[Vm-dev] VM crash in the Squeak3D plugin
Eliot Miranda
eliot.miranda at gmail.com
Sun Dec 29 18:51:42 UTC 2019
Hi
On Sun, Dec 29, 2019 at 10:03 AM Eliot Miranda <eliot.miranda at gmail.com>
wrote:
> Hi Nicolas,
>
> On Sat, Dec 28, 2019 at 2:24 PM Nicolas Cellier <
> nicolas.cellier.aka.nice at gmail.com> wrote:
>
>>
>> I forgot to say that I had an assert failure report:
>>
>> leftEdge && rightEdge 1398
>>
>> Looking around line 1398:
>>
>> /*-- search for the next top edge
>> which will be the right edge --*/
>> assert(aetStart < aetSize);
>> if(!fillList->firstFace)
>> rightEdge =
>> aetData[aetStart++]; /* If no current top fill just use the next edge */
>> else while(aetStart < aetSize) {
>> /* Search for the next top edge in the AET */
>> rightEdge =
>> aetData[aetStart];
>> /* If we have an
>> intersection use the intersection edge */
>>
>> if(nextIntersection->xValue <= rightEdge->xValue) {
>> rightEdge =
>> nextIntersection;
>> break;
>> }
>> aetStart++;
>> /* Check if this edge is
>> on top */
>>
>> assert(fillList->firstFace);
>> {
>> double xValue =
>> rightEdge->xValue * B3D_FixedToFloat;
>> B3DPrimitiveFace
>> *topFace = fillList->firstFace;
>> if(
>> rightEdge->leftFace == topFace ||
>>
>> rightEdge->rightFace == topFace ||
>>
>> rightEdge->zValue < zValueAt(topFace, xValue, yValue))
>> break; /*
>> rightEdge is on top */
>> }
>> /* If the edge is not on
>> top toggle its (back) fills */
>>
>> b3dToggleBackFills(fillList, rightEdge, yValue, nextIntersection);
>> rightEdge = NULL;
>> }
>> /*-- end of search for next top
>> edge --*/
>>
>
> So these lines (1390 to 1392 immediately above)
>
> /* If the edge is not on top toggle its (back)
> fills */
> b3dToggleBackFills(fillList, rightEdge, yValue,
> nextIntersection);
> rightEdge = NULL;
>
> are the key lines.

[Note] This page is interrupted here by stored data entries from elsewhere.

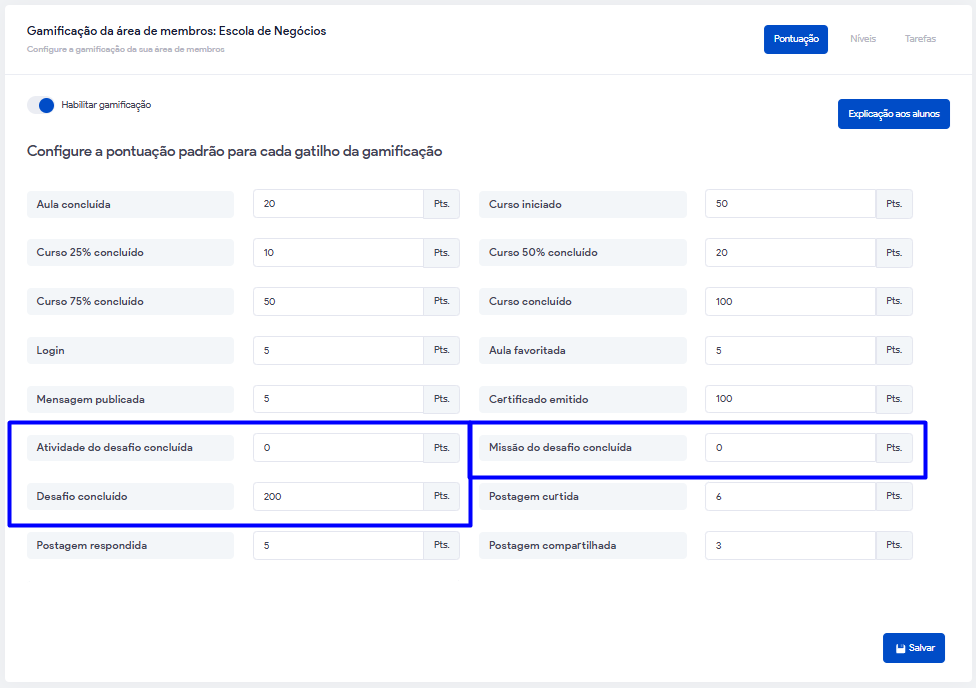Focus the Login points input
Viewport: 976px width, 692px height.
click(338, 351)
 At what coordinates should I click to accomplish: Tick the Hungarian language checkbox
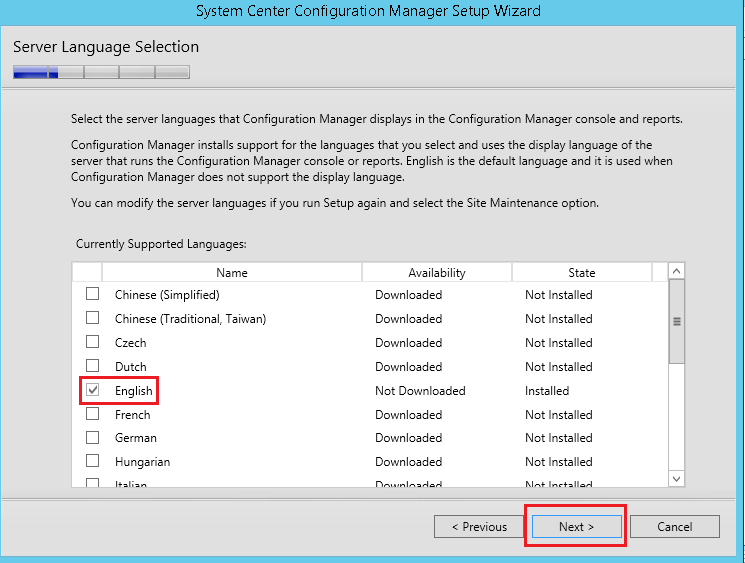(93, 462)
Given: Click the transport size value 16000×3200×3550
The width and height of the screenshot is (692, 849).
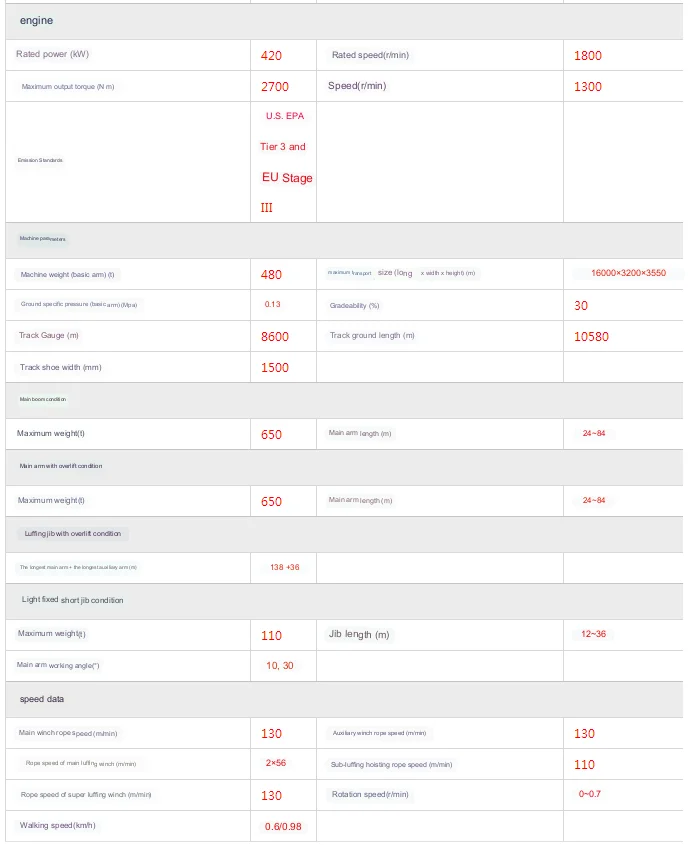Looking at the screenshot, I should coord(628,273).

What is the meaning of "If the edge is not on top
> toggle its (back) fills", and what is the continuation? Clearly the
> continuation should not be to continue after the if because that continues
> into the code that indirects through the null pointer at line 1407:
>
> if(fillList->firstFace) {
> /* Note: We fill *including* leftX and rightX */
> int leftX = (leftEdge->xValue >>
> B3D_FixedToIntShift) + 1;
> >> int rightX = (rightEdge->xValue >>
> B3D_FixedToIntShift);
> B3DPrimitiveFace *topFace = fillList->firstFace;
>
> So, 3D graphics experts, what is going on here, and how should the
> algorithm continue when "the edge is not on top toggle its (back) fills"?
>
>
Changing my hacked in assert sequence to the following fixes the crash but
I think causes the system to lock up (Stéphane using your WondwerlandPark
game. The old code crashes after 100 seconds of rotating the startup
screen; this new code runs for about 5 minutes and then the VM appears to
lock up)
#if 1
if (!rightEdge) {
b3dCleanupFill(fillList);
break;
}
#elif 1 /* This assert fails in rare cases; the fix is not understood. eem
*/
assert(leftEdge && rightEdge);
#else
if(!leftEdge || !rightEdge)
FAIL_UPDATING(B3D_NO_MORE_EDGES); // another
segfault
//FAIL_PAINTING(B3D_NO_MORE_EDGES); // blow up in
allocating edges
#endif
as it does if the continuation is simply
if (!rightEdge)
break;
So close, but no cigar...
> /*-- Now do the drawing from
>> leftEdge to rightEdge --*/
>> #if 1 /* This assert fails in rare cases; the fix is not understood. eem
>> */
>> assert(leftEdge && rightEdge);
>> #else
>> if(!leftEdge || !rightEdge)
>>
>> FAIL_UPDATING(B3D_NO_MORE_EDGES); // another segfault
>>
>> //FAIL_PAINTING(B3D_NO_MORE_EDGES); // blow up in allocating edges
>> #endif
>> if(fillList->firstFace) {
>> /* Note: We fill
>> *including* leftX and rightX */
>> int leftX =
>> (leftEdge->xValue >> B3D_FixedToIntShift) + 1;
>> int rightX =
>> (rightEdge->xValue >> B3D_FixedToIntShift);
>>
>> So I'm pretty sure that we went thru:
>>
>> /* If the edge is not on
>> top toggle its (back) fills */
>>
>> b3dToggleBackFills(fillList, rightEdge, yValue, nextIntersection);
>> rightEdge = NULL;
>>
>> if intention of #if 1... assert(...) was probably to debug the case of
>> failure...
>> But it was left in the release. Maybe it would be safer to replace with
>> #ifdef DEBUG or something like that?
>> Eliot?
>>
>> Le sam. 28 déc. 2019 à 23:04, Nicolas Cellier <
>> nicolas.cellier.aka.nice at gmail.com> a écrit :
>>
>>> Running SqueakDebug.app in lldb, I get:
>>>
>>> Process 61332 stopped
>>> * thread #1, queue = 'com.apple.main-thread', stop reason =
>>> EXC_BAD_ACCESS (code=1, address=0x18)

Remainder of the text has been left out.